Hiding CPUID from AppVM (why is this not default)?

as time goes on i’m learning qubes isn’t as private and secure as i originally belived
while this sepsific issue is less important to me personally (since i care more about security then privacy…) you’d think that by principal the hardware id should be hidden from vm’s by default…

and while yes it is hard to believe any entity less powerfull then maybe a full blowen government would be able to use such a “meaningless” piece of information
think of the journalists using qubes and tyranical goverments such as china’s… to give and example

anyway

i’ve found this after a quick search Setting the CPUID of a XEN guest - Intrbiz Blog

but the link given is old

wayback machin gets me to 2012 and not much usefull information either
https://web.archive.org/web/20121212121757/https://zhigang.org/wiki/XenCPUID

and well most lickly that anything from 2012 is very very outdated
if anyone can direct me to a patch or instruction/… anything like that i’d appreciate it

no need to really dig into the matter it’s just “general discussion”

(it’s not that important to me as i said i’m not in the business of upsetting governments/ paranoid to the degree where a attacker would have the ability to identify who am i from the device…
and if i were i would’ve got my self a cheap second hand laptop for cash anyway so…
or paid someone in cash to buy me a good cpu/… not to step foot in a store with cameras or credit card or…)

but i mean…
u get the point it’s a matter of principal

(Adjusted your title for clarity, but fell free to tweak it if it is not adequate)

I think this will answer your question (marmarek is the lead developer of Qubes):

if this kind of thing surprises you, you should definitely be aware of other limitations (and benefits) from Qubes.
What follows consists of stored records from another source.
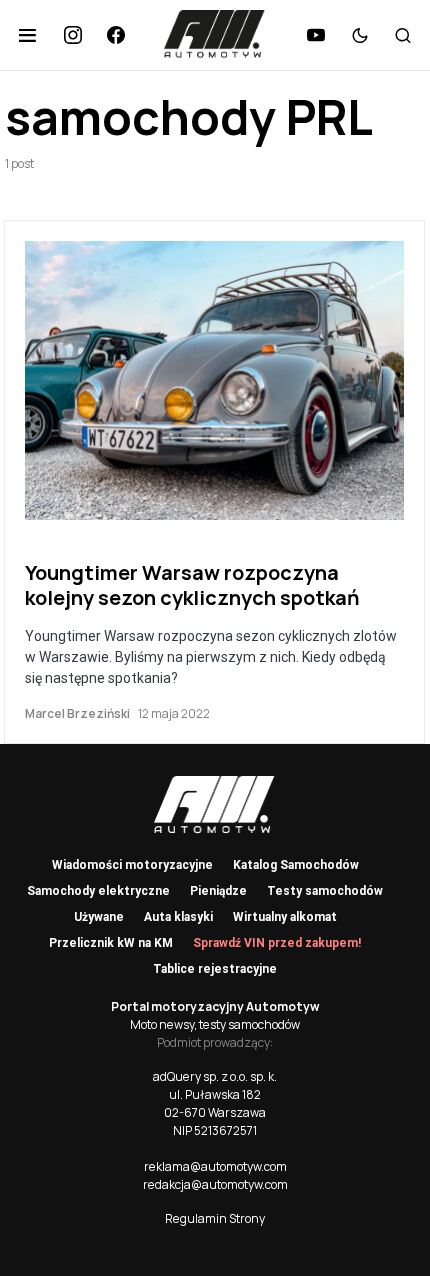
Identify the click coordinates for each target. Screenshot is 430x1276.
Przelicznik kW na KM (111, 943)
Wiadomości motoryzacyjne (132, 865)
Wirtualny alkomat (285, 917)
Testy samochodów (325, 891)
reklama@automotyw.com (215, 1166)
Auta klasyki (178, 917)
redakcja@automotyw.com (215, 1184)
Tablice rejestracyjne (215, 969)
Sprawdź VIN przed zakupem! (277, 943)
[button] (27, 35)
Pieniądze (218, 891)
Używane (99, 917)
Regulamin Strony (215, 1218)
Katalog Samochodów (296, 865)
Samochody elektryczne (98, 891)
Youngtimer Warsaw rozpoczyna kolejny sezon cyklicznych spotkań (192, 585)
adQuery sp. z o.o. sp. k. (215, 1076)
For anyone else reading this in the future too, check the Whonix forum for the entry “Qubes-Whonix security disadvantages,” (.onion) in summary, some modules like kloak (keystroke timing anonymization), lkrg (linux kernel runtime guard), and tirdad (TCP ISN CPU information leak protection) do not work on Qubes-Whonix. also i talk about whonix here because you mentioned journalists hiding from oppressive governments (and nothing else on qubes besides the deprecated TorVM)
fyi there’s a lot of other modules i didn’t mention, so go give the forum post a read
however, qubes offers a lot of other security benefits over virtualbox, see the whonix wiki entry on why qubes is better than other virtualizers (.onion) (benefits in security, anonymity, and privacy)

There are pragmatic reasons for not masking information about the CPU from VMs. E.g. a lot of programs, particularly compilers/linkers, use the information to assist in giving correct/optimal output.